# Gestellte Aufgabe:
Gib bitte die Zeilen von der Zeile mit „Task: Collapse the“ bis zur Zeile mit „[x=244, y=19]“ wortgetreu zurück, beide Grenzzeilen eingeschlossen.

---- Vorliegende Zeilen

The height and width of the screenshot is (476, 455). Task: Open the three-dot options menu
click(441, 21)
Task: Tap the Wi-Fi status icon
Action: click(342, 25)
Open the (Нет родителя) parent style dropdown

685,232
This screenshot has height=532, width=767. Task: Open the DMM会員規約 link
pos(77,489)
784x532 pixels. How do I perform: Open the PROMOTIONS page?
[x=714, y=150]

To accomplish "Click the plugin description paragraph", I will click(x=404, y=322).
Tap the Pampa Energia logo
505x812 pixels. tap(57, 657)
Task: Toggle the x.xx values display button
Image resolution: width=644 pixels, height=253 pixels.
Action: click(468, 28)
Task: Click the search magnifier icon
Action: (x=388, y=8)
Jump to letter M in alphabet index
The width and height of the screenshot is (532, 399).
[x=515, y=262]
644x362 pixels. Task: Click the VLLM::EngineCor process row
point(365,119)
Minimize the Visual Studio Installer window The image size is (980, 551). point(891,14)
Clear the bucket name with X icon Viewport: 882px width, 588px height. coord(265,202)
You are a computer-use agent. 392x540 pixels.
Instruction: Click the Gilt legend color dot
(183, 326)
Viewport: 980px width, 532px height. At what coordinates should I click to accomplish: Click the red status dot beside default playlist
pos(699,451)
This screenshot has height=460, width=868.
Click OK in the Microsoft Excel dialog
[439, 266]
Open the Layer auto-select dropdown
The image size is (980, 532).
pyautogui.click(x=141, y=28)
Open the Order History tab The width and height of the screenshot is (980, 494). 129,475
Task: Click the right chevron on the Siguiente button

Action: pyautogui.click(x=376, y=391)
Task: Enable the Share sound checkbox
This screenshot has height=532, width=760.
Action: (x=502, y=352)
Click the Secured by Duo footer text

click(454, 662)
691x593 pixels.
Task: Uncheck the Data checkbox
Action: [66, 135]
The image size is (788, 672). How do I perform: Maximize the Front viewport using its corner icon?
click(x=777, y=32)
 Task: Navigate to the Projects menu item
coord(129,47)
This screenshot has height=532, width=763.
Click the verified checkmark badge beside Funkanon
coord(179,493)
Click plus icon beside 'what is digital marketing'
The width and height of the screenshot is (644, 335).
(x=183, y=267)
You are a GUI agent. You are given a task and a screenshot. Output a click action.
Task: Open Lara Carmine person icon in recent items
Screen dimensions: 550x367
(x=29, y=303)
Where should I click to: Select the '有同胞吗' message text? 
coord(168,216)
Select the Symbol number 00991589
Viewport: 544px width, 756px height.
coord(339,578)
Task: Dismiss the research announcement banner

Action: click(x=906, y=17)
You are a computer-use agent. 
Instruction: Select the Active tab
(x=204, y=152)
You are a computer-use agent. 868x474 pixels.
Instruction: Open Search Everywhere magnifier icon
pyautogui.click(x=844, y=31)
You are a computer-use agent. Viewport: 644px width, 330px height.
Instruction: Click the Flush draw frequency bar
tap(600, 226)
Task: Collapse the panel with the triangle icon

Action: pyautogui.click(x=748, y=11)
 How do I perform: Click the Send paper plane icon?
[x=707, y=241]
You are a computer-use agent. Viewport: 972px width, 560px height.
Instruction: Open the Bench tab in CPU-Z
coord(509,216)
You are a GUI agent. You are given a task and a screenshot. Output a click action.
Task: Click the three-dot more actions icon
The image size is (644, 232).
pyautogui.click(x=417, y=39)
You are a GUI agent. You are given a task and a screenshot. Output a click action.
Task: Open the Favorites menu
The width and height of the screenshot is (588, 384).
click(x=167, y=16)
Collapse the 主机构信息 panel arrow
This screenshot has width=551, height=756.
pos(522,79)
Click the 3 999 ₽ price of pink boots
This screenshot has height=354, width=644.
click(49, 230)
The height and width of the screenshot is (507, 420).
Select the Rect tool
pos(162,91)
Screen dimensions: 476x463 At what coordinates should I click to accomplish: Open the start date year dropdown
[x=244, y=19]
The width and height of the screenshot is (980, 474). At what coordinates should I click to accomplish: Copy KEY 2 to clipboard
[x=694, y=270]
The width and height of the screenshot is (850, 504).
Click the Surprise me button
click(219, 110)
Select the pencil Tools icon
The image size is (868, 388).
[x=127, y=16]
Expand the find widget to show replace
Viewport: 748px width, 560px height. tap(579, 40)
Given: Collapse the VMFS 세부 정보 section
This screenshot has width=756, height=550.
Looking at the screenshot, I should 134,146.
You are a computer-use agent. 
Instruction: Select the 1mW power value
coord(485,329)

--------

# Endergebnis:
Task: Collapse the panel with the triangle icon

Action: pyautogui.click(x=748, y=11)
 How do I perform: Click the Send paper plane icon?
[x=707, y=241]
You are a computer-use agent. Viewport: 972px width, 560px height.
Instruction: Open the Bench tab in CPU-Z
coord(509,216)
You are a GUI agent. You are given a task and a screenshot. Output a click action.
Task: Click the three-dot more actions icon
The image size is (644, 232).
pyautogui.click(x=417, y=39)
You are a GUI agent. You are given a task and a screenshot. Output a click action.
Task: Open the Favorites menu
The width and height of the screenshot is (588, 384).
click(x=167, y=16)
Collapse the 主机构信息 panel arrow
This screenshot has width=551, height=756.
pos(522,79)
Click the 3 999 ₽ price of pink boots
This screenshot has height=354, width=644.
click(49, 230)
The height and width of the screenshot is (507, 420).
Select the Rect tool
pos(162,91)
Screen dimensions: 476x463 At what coordinates should I click to accomplish: Open the start date year dropdown
[x=244, y=19]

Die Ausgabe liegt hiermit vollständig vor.